# [Exercise directions]
Please transcribe only the lines between the one containing "Viewport: 618px width, 433px height." and the end of the records, both ends included, exactly as written; skip every picture.

*** Opening of Records for this task ***

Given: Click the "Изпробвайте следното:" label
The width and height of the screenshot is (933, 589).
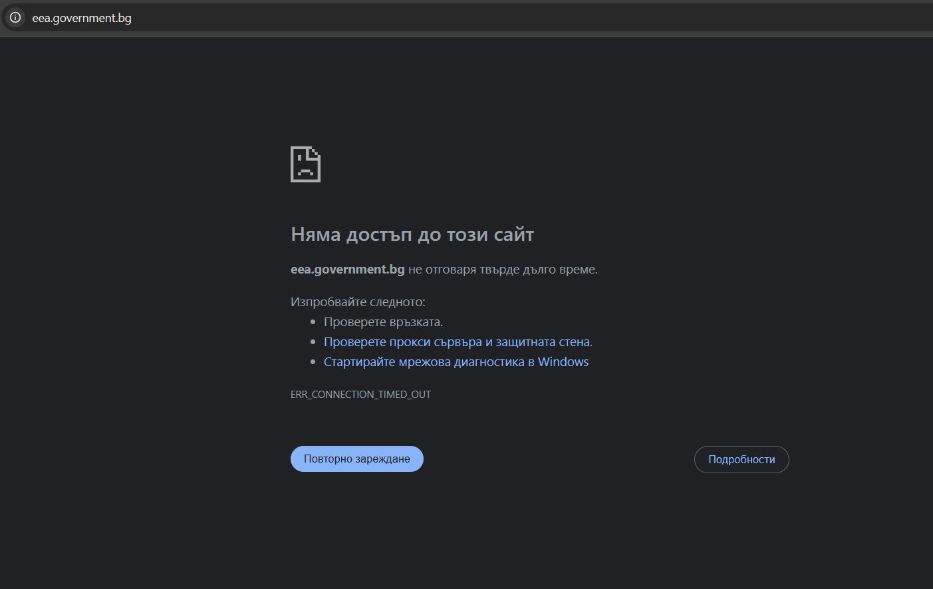Looking at the screenshot, I should [x=358, y=302].
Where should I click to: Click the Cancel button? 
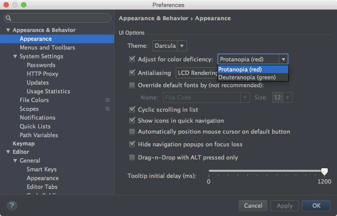(x=253, y=205)
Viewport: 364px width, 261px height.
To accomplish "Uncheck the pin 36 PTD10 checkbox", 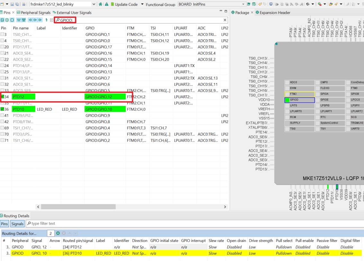I will point(3,109).
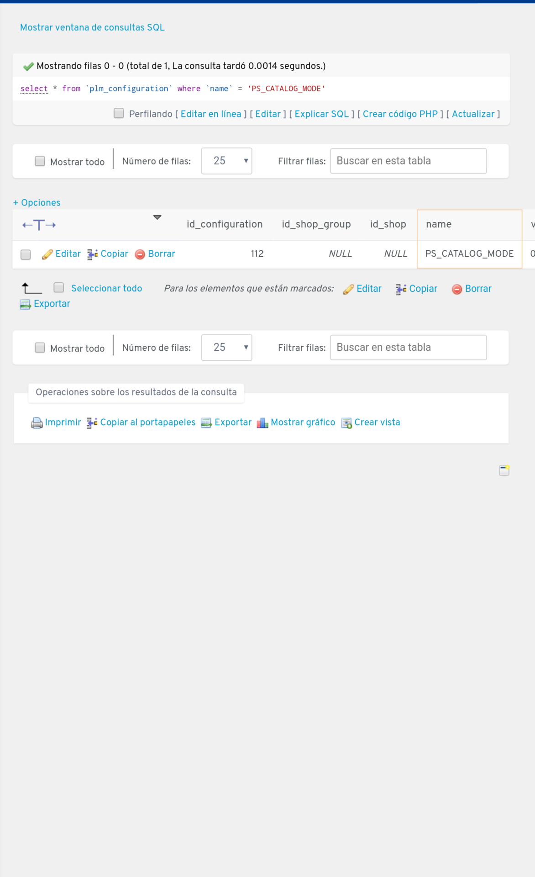Screen dimensions: 535x877
Task: Open the top Número de filas dropdown
Action: coord(227,161)
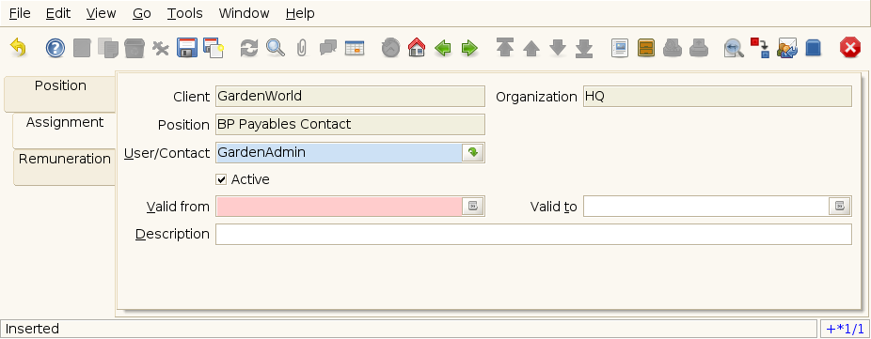
Task: Uncheck the Active checkbox
Action: point(221,179)
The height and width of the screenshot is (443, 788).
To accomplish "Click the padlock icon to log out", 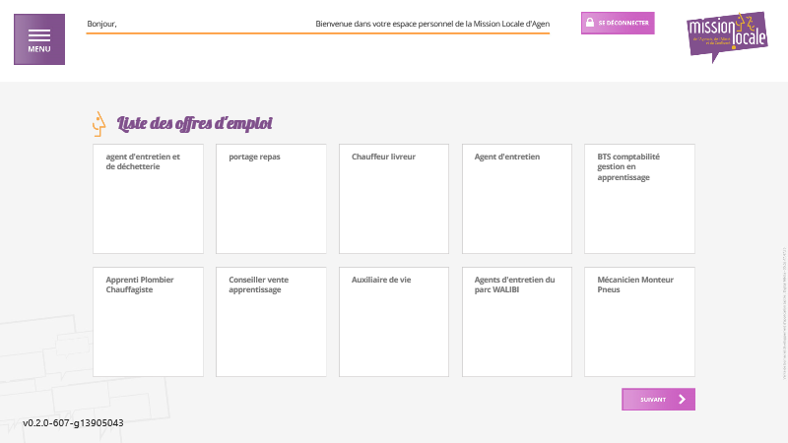I will coord(589,23).
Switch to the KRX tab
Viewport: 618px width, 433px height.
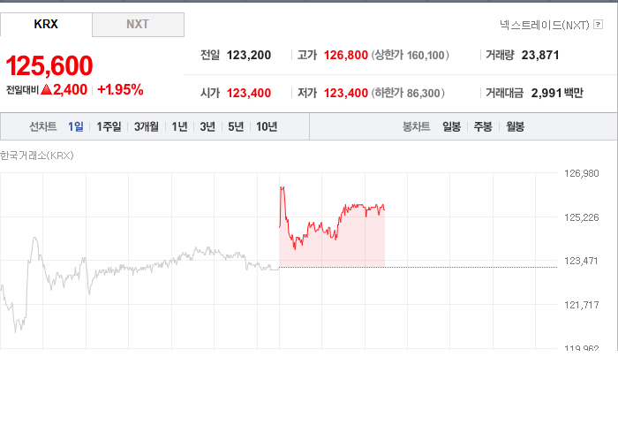[46, 25]
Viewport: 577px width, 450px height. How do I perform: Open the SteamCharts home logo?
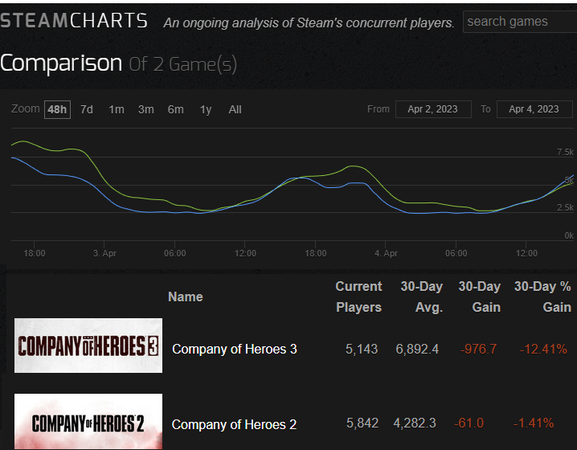click(x=74, y=21)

*** Close of Records for this task ***

# [Result for this task]
Viewport: 618px width, 433px height.
[46, 25]
Viewport: 577px width, 450px height. How do I perform: Open the SteamCharts home logo?
click(x=74, y=21)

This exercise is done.